I’m not looking for a woman president I’m voting for whom I believe would make the best president. A president who will restore the U.S. reputation, who will end the war in Iraq, who will not threaten to obliterate Iran by nuclear means (just to prove that, even though you’re a woman you have the balls to propose such a macho idea), who will help the economy and those who are losing their homes left and right, by installing sane, democratic-minded judges.

I’m still young, but I’ve never been inspired by a politician like I have been by Obama. I wasn’t born for Kennedy; I was only 11 years old when Clinton was campaigning; and Hillary strikes me as a typical bullshit artist who cannot admit that she was just plain wrong to vote for the war, who will call out Obama for something as trivial (yet fiery among wingnuts) as whether or not he wears a fucking flag pin, who, despite having other commendable achievements during her time in the senate, will use dirty tactics instead of her record to stand on, who will come out and say, during the fury, that she’s glad Obama gave his speech on race (a speech that will go down in history, a speech that made me cry twice, and I’m just a little white girl) even though she hadn’t even seen the damn thing, then two weeks later, instead of dealing with her own troubles, will revive the controversy about Wright to deflect from her own. Among many, many other things (her fear-mongering 3 a.m. ad, the gas tax fiasco).
It may be a few years old, but I still remember Lisa Jervis’s (yes, of Bitch Magazine) piece, "If Women Ruled the World, Nothing Would Be Different: The Biggest Problem with American Feminism Today Is Its Obsession with Women," in which she writes:

 

…Much of the contemporary American feminist movement is preoccupied with the mistaken belief-call it femmenism-that female leadership is inherently different from male; that having more women in positions of power, authority, or visibility will automatically lead to, or can be equated with, feminist social change; that women are uniquely equipped as a force for action on a given issue; and that isolating feminist work as solely pertaining to women is necessary or even useful.

…If women’s maternal instincts and natural compassion will bring about a kinder, more peaceful world, what’s up with Condoleezza Rice? (It’s also worth noting that Madeleine Albright didn’t exactly transform the Clinton administration’s foreign policy into a bastion of benevolence, either.) If women were truly sympathetic to and cooperative with each other, Ann Coulter’s journalistic achievements would have made the media less misogynist, not more.
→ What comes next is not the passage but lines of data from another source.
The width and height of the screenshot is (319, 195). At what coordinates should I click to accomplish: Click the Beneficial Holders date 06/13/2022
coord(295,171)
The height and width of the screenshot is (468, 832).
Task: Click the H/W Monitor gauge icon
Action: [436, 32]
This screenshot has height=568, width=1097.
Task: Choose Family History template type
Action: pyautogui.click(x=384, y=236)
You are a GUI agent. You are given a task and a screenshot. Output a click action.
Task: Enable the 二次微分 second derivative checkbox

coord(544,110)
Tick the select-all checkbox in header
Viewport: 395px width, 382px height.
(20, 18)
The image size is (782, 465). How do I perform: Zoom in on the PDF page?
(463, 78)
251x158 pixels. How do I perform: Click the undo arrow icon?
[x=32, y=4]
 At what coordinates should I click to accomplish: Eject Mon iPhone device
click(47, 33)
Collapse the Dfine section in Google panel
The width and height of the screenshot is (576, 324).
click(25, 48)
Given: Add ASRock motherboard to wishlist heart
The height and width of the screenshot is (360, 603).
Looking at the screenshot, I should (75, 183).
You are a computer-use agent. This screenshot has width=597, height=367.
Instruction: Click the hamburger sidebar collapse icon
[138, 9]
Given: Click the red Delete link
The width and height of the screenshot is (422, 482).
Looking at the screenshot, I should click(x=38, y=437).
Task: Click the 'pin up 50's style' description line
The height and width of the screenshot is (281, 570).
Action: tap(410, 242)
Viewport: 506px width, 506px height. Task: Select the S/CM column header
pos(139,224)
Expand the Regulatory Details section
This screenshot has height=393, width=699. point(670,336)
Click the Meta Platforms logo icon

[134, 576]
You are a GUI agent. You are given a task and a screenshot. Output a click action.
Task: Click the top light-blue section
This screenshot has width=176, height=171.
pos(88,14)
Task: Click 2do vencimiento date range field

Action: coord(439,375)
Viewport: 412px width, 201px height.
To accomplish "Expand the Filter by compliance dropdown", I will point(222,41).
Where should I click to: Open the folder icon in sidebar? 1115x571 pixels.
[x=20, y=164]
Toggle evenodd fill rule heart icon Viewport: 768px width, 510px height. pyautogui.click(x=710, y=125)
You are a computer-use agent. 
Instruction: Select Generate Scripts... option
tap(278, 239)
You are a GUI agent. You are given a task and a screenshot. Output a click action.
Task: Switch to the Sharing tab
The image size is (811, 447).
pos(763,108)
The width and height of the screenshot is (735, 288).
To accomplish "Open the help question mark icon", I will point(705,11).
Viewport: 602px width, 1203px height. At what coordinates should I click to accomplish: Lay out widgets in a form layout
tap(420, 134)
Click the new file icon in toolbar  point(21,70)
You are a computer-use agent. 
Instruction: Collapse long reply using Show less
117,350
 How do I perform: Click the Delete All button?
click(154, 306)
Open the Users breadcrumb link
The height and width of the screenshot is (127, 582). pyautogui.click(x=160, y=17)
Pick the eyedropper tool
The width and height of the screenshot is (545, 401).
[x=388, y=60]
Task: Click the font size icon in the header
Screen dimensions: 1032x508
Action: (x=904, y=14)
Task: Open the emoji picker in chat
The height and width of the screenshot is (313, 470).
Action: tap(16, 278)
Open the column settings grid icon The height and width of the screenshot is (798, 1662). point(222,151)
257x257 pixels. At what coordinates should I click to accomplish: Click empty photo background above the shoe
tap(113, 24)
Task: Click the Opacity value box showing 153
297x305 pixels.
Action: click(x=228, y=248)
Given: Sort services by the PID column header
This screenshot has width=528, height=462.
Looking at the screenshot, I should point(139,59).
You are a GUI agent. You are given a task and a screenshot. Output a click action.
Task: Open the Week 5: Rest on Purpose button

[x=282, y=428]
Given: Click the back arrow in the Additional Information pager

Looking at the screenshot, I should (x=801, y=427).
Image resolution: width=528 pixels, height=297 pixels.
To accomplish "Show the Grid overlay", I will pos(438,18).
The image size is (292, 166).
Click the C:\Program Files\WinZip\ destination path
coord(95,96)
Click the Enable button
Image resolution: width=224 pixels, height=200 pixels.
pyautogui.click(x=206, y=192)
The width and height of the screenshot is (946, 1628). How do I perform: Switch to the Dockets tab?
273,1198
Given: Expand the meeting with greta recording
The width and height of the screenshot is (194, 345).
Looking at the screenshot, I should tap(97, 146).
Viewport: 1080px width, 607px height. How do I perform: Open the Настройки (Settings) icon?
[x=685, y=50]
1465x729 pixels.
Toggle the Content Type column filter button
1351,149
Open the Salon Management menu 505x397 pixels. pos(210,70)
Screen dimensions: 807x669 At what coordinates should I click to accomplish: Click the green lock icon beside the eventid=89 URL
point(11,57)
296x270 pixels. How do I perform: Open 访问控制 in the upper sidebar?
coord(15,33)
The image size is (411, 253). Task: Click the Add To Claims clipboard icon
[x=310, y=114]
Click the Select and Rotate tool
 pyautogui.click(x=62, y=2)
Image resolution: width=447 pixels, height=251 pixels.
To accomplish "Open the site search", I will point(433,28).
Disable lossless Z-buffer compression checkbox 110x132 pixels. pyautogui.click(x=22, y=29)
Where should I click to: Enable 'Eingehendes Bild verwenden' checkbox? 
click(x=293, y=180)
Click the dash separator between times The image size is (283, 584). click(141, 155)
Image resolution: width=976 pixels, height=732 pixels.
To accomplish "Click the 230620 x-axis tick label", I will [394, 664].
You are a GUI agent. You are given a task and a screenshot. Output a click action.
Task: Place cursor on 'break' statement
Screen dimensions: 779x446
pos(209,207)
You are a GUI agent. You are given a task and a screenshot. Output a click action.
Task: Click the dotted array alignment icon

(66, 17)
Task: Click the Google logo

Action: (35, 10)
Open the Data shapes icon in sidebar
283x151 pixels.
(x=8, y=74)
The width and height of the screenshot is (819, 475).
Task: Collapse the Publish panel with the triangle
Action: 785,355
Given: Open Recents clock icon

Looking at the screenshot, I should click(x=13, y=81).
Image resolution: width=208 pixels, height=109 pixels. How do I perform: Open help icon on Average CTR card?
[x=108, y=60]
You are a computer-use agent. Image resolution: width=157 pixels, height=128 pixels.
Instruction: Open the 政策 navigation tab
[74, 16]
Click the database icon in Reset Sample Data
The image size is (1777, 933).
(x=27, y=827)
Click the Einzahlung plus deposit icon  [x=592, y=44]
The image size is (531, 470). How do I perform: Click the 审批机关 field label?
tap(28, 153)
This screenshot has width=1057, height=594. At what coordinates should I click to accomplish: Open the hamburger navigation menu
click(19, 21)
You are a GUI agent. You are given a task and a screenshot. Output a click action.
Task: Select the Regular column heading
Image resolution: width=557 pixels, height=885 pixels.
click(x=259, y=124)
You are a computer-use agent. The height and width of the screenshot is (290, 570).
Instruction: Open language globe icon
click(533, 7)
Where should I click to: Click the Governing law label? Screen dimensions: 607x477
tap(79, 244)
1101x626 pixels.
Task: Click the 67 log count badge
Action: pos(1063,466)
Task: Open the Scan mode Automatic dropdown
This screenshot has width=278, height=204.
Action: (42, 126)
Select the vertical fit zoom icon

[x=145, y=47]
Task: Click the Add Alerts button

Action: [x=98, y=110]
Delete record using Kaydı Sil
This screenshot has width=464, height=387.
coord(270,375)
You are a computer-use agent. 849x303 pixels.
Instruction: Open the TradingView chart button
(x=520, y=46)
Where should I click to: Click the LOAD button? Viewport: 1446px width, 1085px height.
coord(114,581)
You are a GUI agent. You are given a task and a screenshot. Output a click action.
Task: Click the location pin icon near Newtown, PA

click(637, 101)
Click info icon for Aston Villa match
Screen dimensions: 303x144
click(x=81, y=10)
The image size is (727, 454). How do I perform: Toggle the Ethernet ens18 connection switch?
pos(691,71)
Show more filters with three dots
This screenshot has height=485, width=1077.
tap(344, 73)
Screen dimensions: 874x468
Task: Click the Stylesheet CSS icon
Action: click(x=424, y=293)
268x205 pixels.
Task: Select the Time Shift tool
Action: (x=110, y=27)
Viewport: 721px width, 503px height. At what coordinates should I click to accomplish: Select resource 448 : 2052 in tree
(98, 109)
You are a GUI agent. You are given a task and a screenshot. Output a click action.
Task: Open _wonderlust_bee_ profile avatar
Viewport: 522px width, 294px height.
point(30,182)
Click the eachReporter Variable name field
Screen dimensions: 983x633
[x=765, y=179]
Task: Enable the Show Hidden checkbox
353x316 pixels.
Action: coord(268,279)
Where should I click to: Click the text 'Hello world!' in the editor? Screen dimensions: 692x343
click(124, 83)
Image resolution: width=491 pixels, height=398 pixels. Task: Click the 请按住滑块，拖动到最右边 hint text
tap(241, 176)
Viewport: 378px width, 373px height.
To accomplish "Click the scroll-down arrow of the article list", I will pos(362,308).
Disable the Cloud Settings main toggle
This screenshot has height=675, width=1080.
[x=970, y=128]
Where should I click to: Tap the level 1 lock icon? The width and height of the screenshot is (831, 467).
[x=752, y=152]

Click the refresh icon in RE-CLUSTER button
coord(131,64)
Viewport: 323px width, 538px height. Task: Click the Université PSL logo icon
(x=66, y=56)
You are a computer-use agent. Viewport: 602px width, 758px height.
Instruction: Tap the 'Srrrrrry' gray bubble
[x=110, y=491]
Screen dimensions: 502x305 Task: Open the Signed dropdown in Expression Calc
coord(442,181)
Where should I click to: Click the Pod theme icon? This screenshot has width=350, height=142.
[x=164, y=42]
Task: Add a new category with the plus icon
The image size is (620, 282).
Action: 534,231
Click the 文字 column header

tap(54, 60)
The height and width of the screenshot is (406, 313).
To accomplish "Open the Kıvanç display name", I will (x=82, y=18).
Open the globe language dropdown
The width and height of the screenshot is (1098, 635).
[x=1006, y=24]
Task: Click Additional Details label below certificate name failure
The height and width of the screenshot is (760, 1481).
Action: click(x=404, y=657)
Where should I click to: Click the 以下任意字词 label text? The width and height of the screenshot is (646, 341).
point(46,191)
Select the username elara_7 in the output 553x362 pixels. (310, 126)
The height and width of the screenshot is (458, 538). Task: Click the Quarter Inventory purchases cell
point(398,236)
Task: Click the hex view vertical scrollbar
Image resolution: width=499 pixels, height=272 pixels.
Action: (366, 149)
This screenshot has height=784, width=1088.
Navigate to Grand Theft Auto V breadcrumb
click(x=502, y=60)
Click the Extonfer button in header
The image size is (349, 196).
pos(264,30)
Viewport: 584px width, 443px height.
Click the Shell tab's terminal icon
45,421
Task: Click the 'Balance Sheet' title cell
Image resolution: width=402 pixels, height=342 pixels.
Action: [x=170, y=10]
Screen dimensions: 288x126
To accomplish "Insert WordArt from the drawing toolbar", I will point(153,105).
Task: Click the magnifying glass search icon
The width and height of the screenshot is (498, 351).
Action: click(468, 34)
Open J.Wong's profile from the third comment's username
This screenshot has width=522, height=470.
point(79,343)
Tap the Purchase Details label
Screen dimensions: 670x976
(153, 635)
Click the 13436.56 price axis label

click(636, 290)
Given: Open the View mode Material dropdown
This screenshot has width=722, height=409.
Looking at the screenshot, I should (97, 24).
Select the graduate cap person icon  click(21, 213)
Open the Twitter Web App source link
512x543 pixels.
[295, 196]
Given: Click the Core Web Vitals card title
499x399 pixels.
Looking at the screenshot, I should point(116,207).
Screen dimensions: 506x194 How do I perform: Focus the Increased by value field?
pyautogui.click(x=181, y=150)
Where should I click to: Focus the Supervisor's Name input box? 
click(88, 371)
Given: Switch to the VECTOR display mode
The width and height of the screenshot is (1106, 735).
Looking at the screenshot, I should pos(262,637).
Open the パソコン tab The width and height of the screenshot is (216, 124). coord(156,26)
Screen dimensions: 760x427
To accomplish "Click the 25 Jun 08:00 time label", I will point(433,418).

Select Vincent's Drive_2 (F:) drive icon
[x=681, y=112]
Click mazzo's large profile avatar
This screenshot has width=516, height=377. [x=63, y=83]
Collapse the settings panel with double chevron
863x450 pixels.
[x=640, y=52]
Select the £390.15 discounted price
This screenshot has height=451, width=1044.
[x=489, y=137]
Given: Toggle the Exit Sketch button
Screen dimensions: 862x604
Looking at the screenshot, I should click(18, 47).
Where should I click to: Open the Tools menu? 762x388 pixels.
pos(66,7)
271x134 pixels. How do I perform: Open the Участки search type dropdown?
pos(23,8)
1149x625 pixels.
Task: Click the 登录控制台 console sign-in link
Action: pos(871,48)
A woman was in charge of Abu Ghraib when Iraqi prisoners were tortured by American soldiers; three of the seven charged with perpetrating the abuse are female. Inherently nurturing? Sisterly? Yeah. Sure.

…having a woman in the White House won’t necessarily do a damn thing for progressive feminism.

 

And yesterday Jezebel pointed out Cynthia Ruccia and Kimberly Myers:

 

They got on "O’Reilly" last night to say that they’re so mad at the Democratic Party over sexism directed at Hillary that they’re going to vote Republican in the fall "if it comes to that." …Ruccia and the other members of Clinton Supporters Count Too have decided that not only will they vote against the Democratic nominee if it isn’t Hillary, they will actively campaign against Obama because, as far as they are concerned, the race is by no means over yet. In a press release yesterday, they stated: "We have a plan to campaign against the Democratic nominee. We have the (wo)manpower and the money to make our threat real. And there are millions of supporters who will back us up in the swing states. If you don’t listen to our voice now, you will hear from us later."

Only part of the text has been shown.